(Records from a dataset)
+--
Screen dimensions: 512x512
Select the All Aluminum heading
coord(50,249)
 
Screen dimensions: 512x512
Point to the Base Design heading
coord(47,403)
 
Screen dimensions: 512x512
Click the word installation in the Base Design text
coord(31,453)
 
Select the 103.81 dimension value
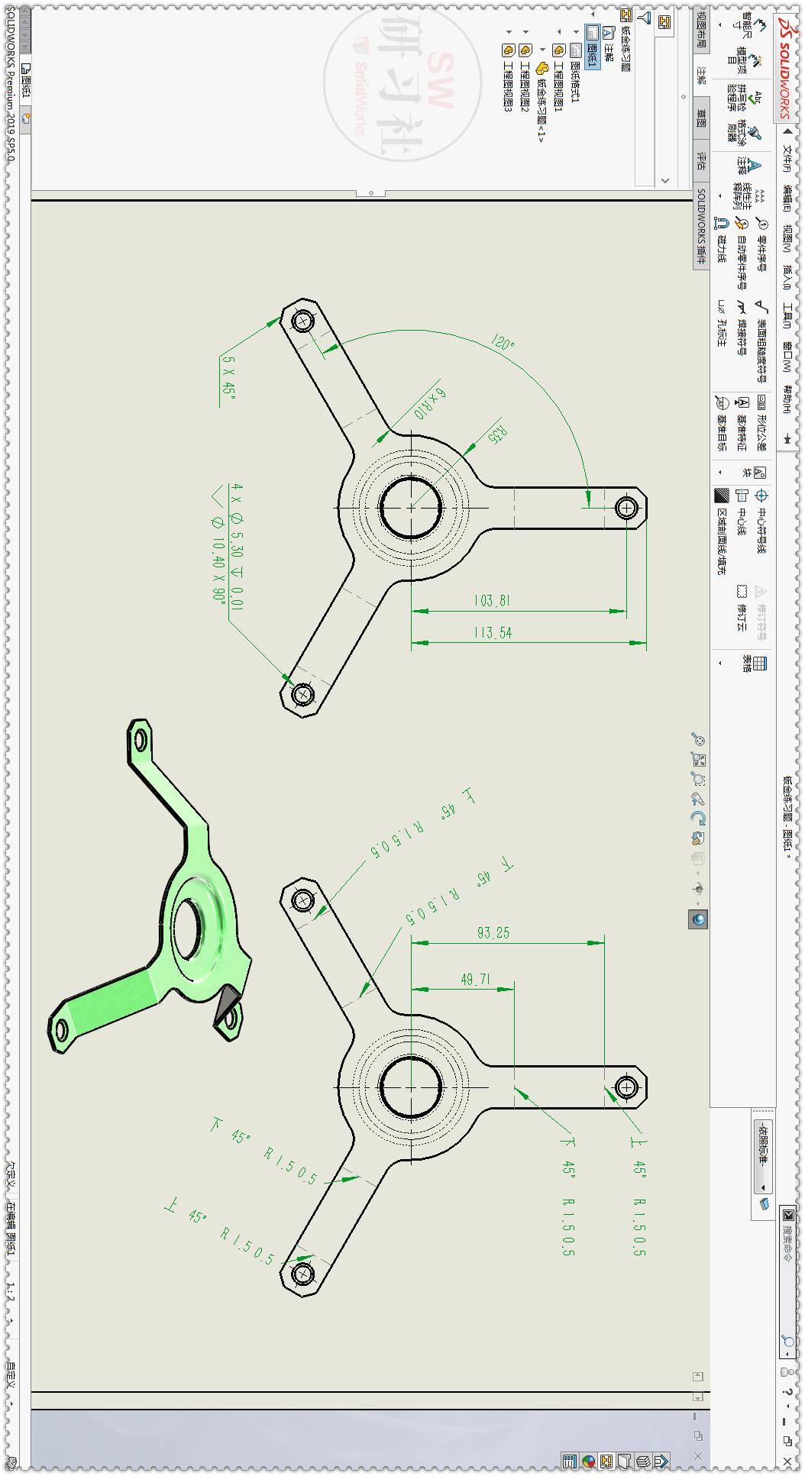coord(492,601)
+--
Objective: Rewrite all the records above as a numbered list with no blank lines, and leave out the pictures.

Correct answer:
1. Screen dimensions: 512x512
2. Select the All Aluminum heading
3. coord(50,249)
4. Screen dimensions: 512x512
5. Point to the Base Design heading
6. coord(47,403)
7. Screen dimensions: 512x512
8. Click the word installation in the Base Design text
9. coord(31,453)
10. Select the 103.81 dimension value
11. coord(492,601)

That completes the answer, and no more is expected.